Ai versetti 14 e 15 Marco ci dà un riassunto della predicazione di Gesù. Nel deserto sembra che Cristo ritorni alle radici dell’uomo, ripeschi la storia dalla sua origine per ripartire di lì e dare inizio alla nuova storia. L’annuncio della nuova era si compone di quattro elementi, di cui i primi due suonano come annuncio e gli altri due come invito: il tempo è compiuto   il Regno è vicino; convertitevi   credete al vangelo.
Sono quattro elementi che possono essere posti in parallelo a questo modo: «Il tempo è compiuto, convertitevi!   Il Regno è vicino, credete al vangelo»! Si risolve la storia dell’uomo per un dono di Dio.
Il tempo è compiuto! Sono le prime parole in assoluto di Gesù secondo Marco. Il primo pronunciamento del Maestro è la reinterpretazione del tempo: la storia dell’uomo diviene «possibilità» di una pienezza che è alle porte; il tempo diviene l’oggi di Dio per il futuro dell’uomo. Non a caso Marco chiama questo tempo kairòs = occasione, momento propizio. Non è questione di un preciso anno della storia, ma della qualità particolare che il tempo di sempre ha avuto in dono, perché diventi occasione nel cuore dell’uomo. Nel tempo di sempre, nella storia dell’uomo è scesa una terza dimensione (l’oltre), che rende le altre due (lo spazio e il tempo) capaci di generare il Regno per la forza dello Spirito.
E questo Regno è alle porte come semplice momento propizio: dalla presa di coscienza dell’uomo può nascere il Regno, come al contrario tutto può finire nel nulla, se l’uomo non si converte ad esso. Occorre quindi una presa di coscienza per una presa di posizione: in questo modo l’uomo incontrerà ciò che sta venendo, cioè il Regno. Cos’è questo Regno? ~ il disegno di salvezza di Dio in termini di storica concretezza: nella persona, nella parola e nell’azione di Cristo, Dio stesso è vicino e viene come occasione unica di salvezza per l’uomo.
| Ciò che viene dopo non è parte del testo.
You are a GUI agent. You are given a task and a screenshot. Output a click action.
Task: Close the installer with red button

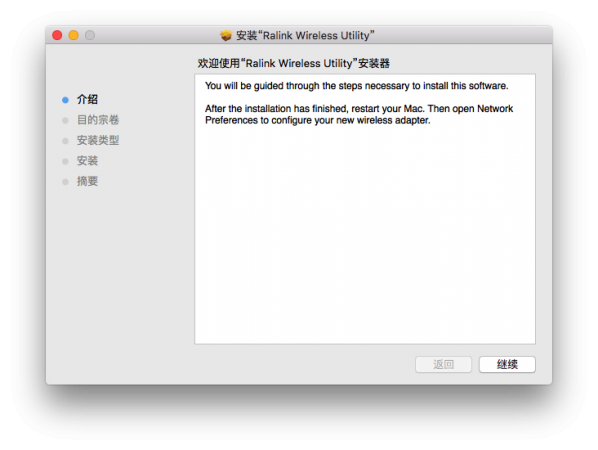point(57,35)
E si chiede all’uomo di credere a questo annuncio: preparare il cuore e credere: nulla di più. Da tutto ciò emerge come la salvezza sia per l’uomo un grande dono: l’occasione propizia è donata all’uomo, come gli è donato il Regno che viene; l’uomo non può niente sul tempo, né sul Regno; queste sono due realtà che si realizzano per l’uomo, ma al di fuori della volontà dell’uomo. A lui è chiesto solo di «cogliere» il tempo convertendosi, cioè «volgendo la mente» alla sua direzione; è chiesto inoltre di credere, di accogliere col cuore, Cristo come fonte e contenuto dell’annuncio.
Se tutto è dono, la vera conversione e il cammino di fede non sono che una continua presa di coscienza di essere amati da Dio. Questa conversione si sviluppa nell’impegno di vivere come figli dell’amore. E’ un impegno che si sostiene dentro una continua invocazione; Pietro ci dice che il battesimo, in ultima analisi, è «un’invocazione di salvezza, rivolta a Dio da parte di una buona coscienza, in virtù della risurrezione di Gesù Cristo» (1Pt 3,22).
Dio paziente e misericordioso, che rinnovi nei secoli la tua alleanza con tutte le generazioni, disponi i nostri cuori all’ascolto della tua parola, perché in questo tempo che tu ci offri si compia in noi la vera conversione.